El sistema electoral binominal moldeó durante treinta años la actual arquitectura política. Dos segmentos intentaron con éxito copar todo el espacio: la “centro izquierda” y la “centro derecha”. Esta construcción posibilitó la exclusión de sectores completos de la ciudadanía y alejó de los asuntos públicos a aproximadamente la mitad. Sus otros efectos principales fueron dos movimientos básicos: uno, el desplazamiento hacia la derecha -que de necesidad, en cierto momento, se convirtió en virtud- por la mayor parte de la izquierda post dictatorial. Dos, el camuflaje de las tendencias autoritarias y neoliberales de la derecha y el ocultamiento de sus expresiones extremas.
La derecha y sus “escorts” quieren ahora que esas dos expresiones logren una síntesis, que las dos piensen lo mismo o muy, muy parecido: un acuerdo nacional. En un mundo así la democracia es casi superflua, porque la democracia es un sistema para dirimir conflictos sociales, no para suprimirlos. Y todos aquellos que queden fuera del acuerdo nacional, que en la versión Desbordes-Insulza abarca todas las esferas, será suprimido mediáticamente y, cada vez que se pueda, tan desfavorecido como sea posible.
No hay ninguna razón para un acuerdo de ese tipo, salvo el deseo de condicionar el debate constituyente, asegurar la subsistencia del poder de la élite que impulsa el acuerdo, negar espacios a la disidencia política y social y diluir las responsabilidades gubernamentales en el manejo de las “dos pandemias” (celebro, de paso, que el Presidente haya reconocido, al fin, que la desigualdad y la pobreza deben ser consideradas una pandemia).
No cabe duda que todos, sin excepción, debemos colaborar con las medidas que apuntan a contener el COVID-19. Y también a enfrentar la otra pandemia, la social.
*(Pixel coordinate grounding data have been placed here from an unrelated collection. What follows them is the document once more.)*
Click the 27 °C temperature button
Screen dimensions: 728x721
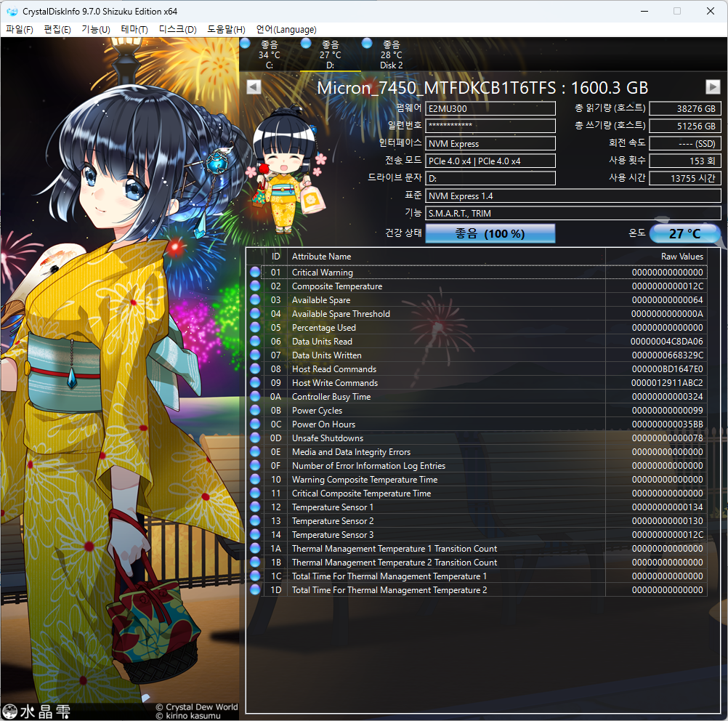[684, 233]
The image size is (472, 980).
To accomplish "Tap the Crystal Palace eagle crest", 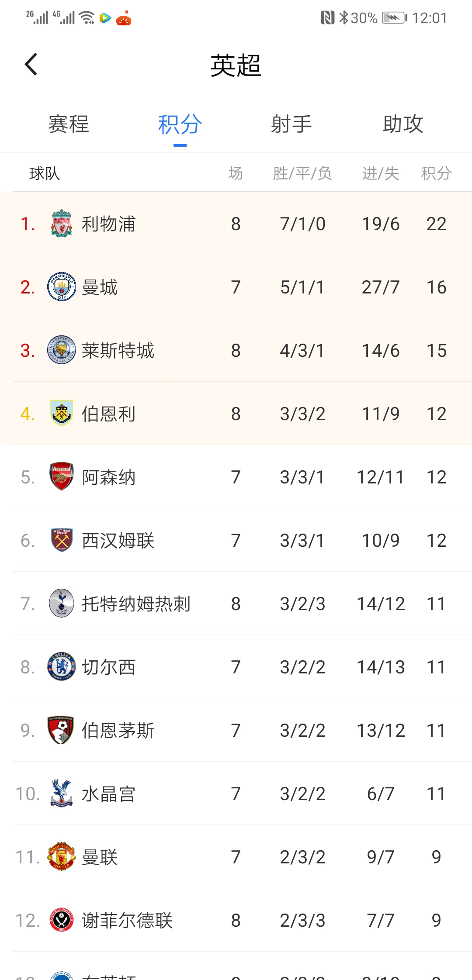I will pos(62,793).
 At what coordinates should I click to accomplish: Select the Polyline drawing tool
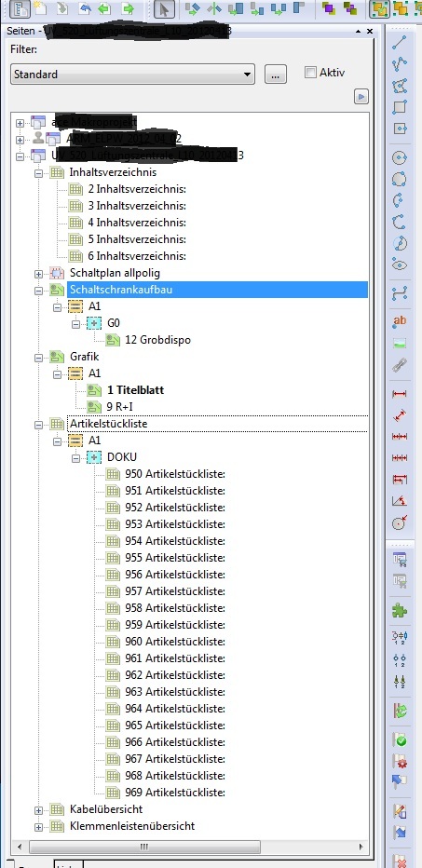click(x=400, y=63)
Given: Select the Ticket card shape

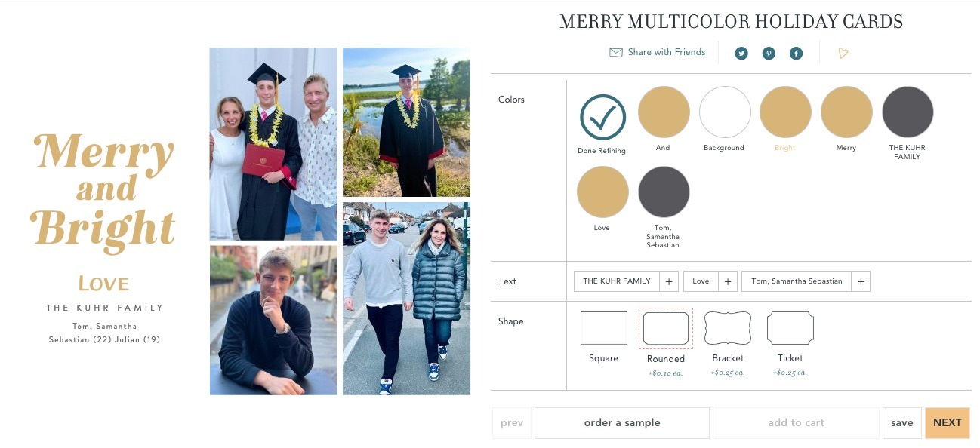Looking at the screenshot, I should pos(790,328).
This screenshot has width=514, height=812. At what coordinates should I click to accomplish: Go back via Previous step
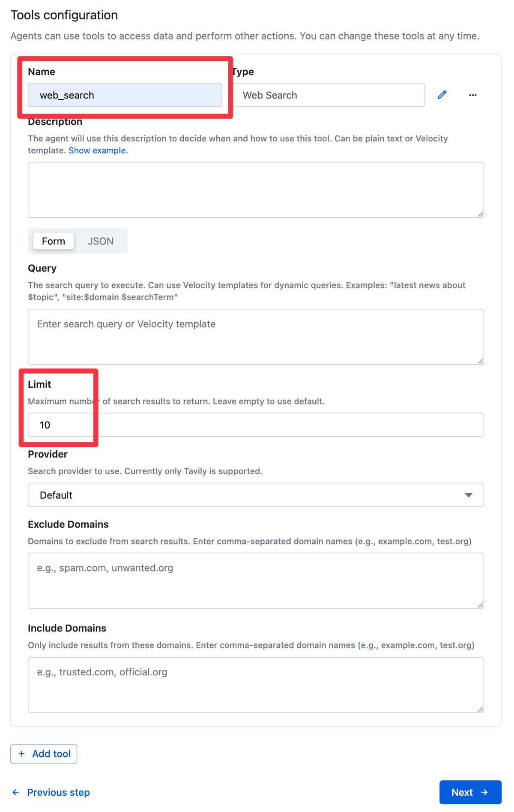tap(58, 792)
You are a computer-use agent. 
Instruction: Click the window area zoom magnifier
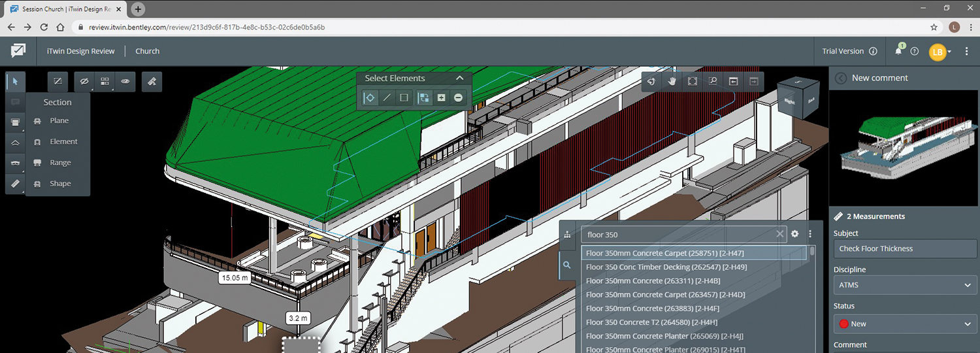713,81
Pero, en este segundo caso, la diferencia es que izquierda la ha denunciado como parte inevitable del actual modelo económico que con tanta fidelidad sostiene la derecha y su actual gobierno.
Es bien sabido que hoy no existe una oposición. Hay varias, políticas y sociales. Todas ellas, cual más cual menos, han sido exigentes en poner en primer lugar la protección de la vida y la salud. Sus discrepancias con el gobierno no han sido obstruccionistas, a lo más alguien pudiera considerarlas fruto de la exageración (así ocurrió por parte del gobierno durante marzo y abril). Las oposiciones fueron tempranamente partidarias de severas medidas de contención, extensas cuarentenas, entre otras; se opusieron al regreso a clases por los graves riesgos que implicaba; denunciaron la tramoya de Lavín que, sin querer queriendo, pretendió abrir los malls; demandó transparencia para generar la confianza que ahora echa de menos el Ministro Mañalich; rechazó el llamado anticipado al trabajo presencial de los empleados públicos y puso en cuestión el significado, alcance y momento de las políticas de la “nueva normalidad” y el “retorno seguro”. Es decir, las discrepancias opositoras han estado lejos de obstaculizar las acciones del gobierno en materia sanitaria.
En el plano económico-social, las oposiciones no han trabado ningún proyecto gubernativo y, cuando han extremado recursos, han acabado rindiéndose a la porfía del Ejecutivo a fin de no provocar retrasos que perjudicaran a los más vulnerables. Los desacuerdos serían mucho menores si el gobierno hubiese diseñado una política más generosa desde el punto de vista del gasto fiscal.
El acuerdo nacional que se propone busca anular el espacio de expresión de diferencias y el debate democrático que aún permite; no obstante, sus muchas imperfecciones, nuestro sistema político. En democracia las diferencias se discuten y dirimen. Solo se suprimen cuando hay una dictadura.